**Your objective:**
Exclude all pictures, then restate the entries below word for word.

(Collected data entries)
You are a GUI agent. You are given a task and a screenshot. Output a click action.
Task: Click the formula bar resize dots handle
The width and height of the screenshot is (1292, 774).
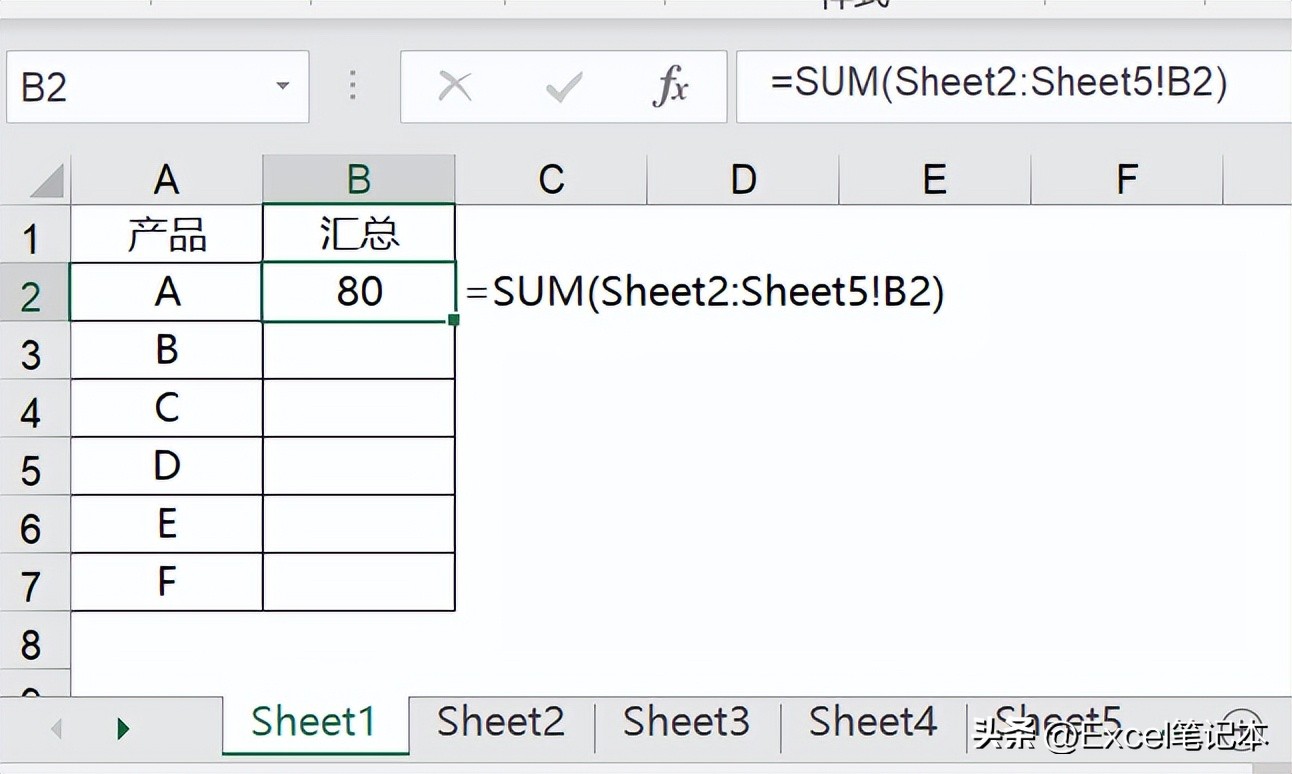tap(352, 87)
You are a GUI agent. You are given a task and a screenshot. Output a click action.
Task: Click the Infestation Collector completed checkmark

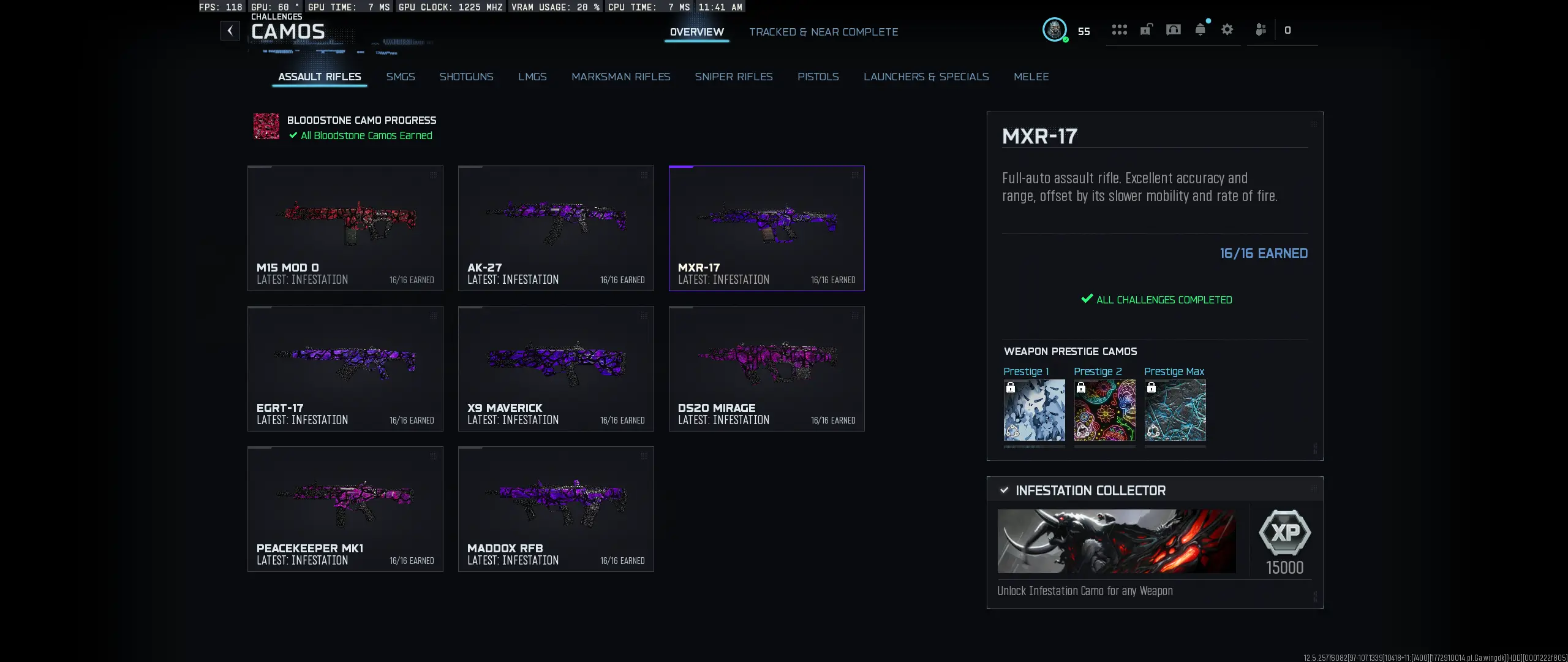(1004, 490)
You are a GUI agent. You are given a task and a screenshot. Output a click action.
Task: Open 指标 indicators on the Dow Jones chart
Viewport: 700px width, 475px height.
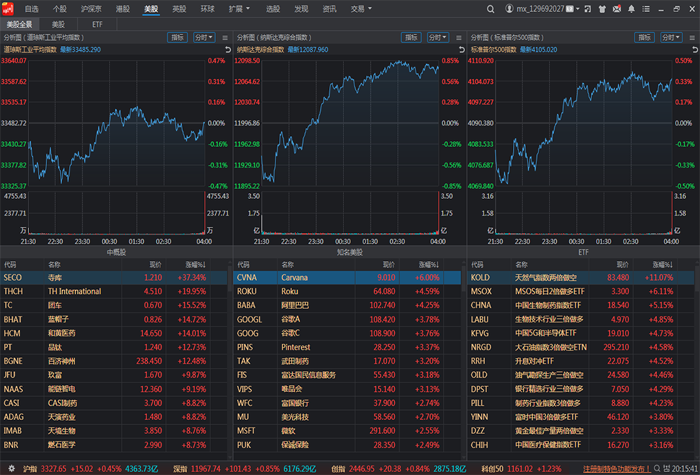178,37
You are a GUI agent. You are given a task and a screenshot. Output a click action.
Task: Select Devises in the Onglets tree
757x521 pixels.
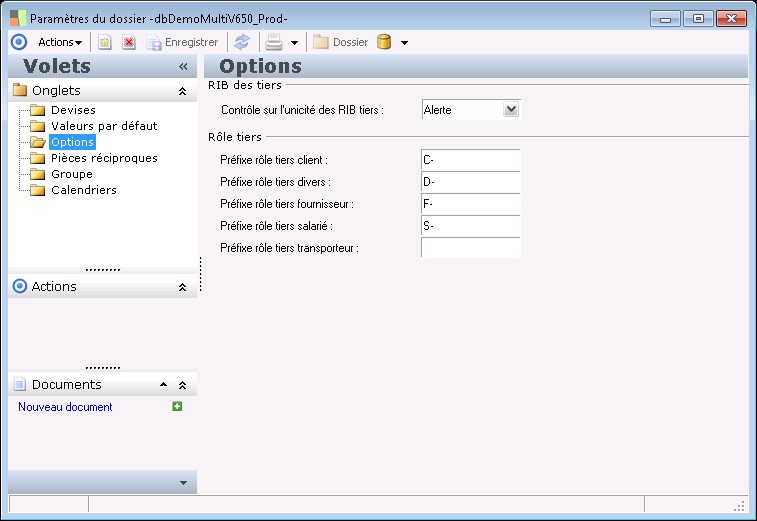click(73, 110)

**Response to this exercise:**
You are a GUI agent. You are given a task and a screenshot. Output a click action.
Task: Click the formula bar resize dots handle
The width and height of the screenshot is (1292, 774).
tap(352, 87)
You are a GUI agent. You are given a task and a screenshot. Output a click action.
Task: Click the Infestation Collector completed checkmark

(1004, 490)
You are a GUI agent. You are given a task and a screenshot. Output a click action.
Task: Open 指标 indicators on the Dow Jones chart
Viewport: 700px width, 475px height.
178,37
You are a GUI agent. You are given a task and a screenshot. Output a click action.
Task: Select Devises in the Onglets tree
757x521 pixels.
click(73, 110)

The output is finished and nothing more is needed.